Estaba aterrado por la presencia que
sustituía a mi reflejo, una monstruosa forma que no se parecía en nada a mi
curtido rostro. Era más bien el dantesco reflejo de un reptil. Los surcos de
las cuencas de los ojos estaban hinchados, oscurecidos y resaltaban de manera
exagerada. La piel se había vuelto rugosa y de un color verde oscuro, parecido
al del abdomen. Además, la forma de mi nariz se había perdido para dar paso a
una protuberancia con el mismo color. E inmediatamente, intenté soltar un
chillido de auxilio. Mas todo fue inútil. En mi desesperación, no pude
pronunciar palabra, porque del interior de mi boca surgió un trozo de carne
viscosa, una especie de lengua exagerada que me obligaba a babear copiosamente.
Luego emití un sonido gutural, un rugido que partía de lo más profundo. No
podía continuar viendo aquella diabólica imagen en el cristal.
- ¡Doctor Robert, debería salir ya! ¡El
carruaje espera en la entrada! -Francisco se impacientaba haciendo caso omiso, de
los sonidos que salían de aquellas fauces.- ¡Doctor Robert! ¡Doctor…! -Aquello debía
ser una pesadilla del maldito loto y debía despertar cuanto antes.

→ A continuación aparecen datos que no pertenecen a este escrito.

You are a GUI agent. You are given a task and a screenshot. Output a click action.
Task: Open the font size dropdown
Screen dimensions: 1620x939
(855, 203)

- Doctor, ¿se encuentra usted bien? -La
angustiada voz insistía al otro lado.
Por el contrario, yo permanecía sentado sobre
el sillón. Estaba completamente bañado en un sudor frío y con la misma camisa
empapada en sangre seca. Debajo, la herida tenía un aspecto horrible. Mas, para
mi alivio y tranquilidad, tenía un aspecto común.
- Avise al cochero. -Balbuceé sin apenas
aliento.– Dígales que vamos enseguida. –Entonces esperé en el asiento, mientras
escuchaba como sus pasos se alejaban.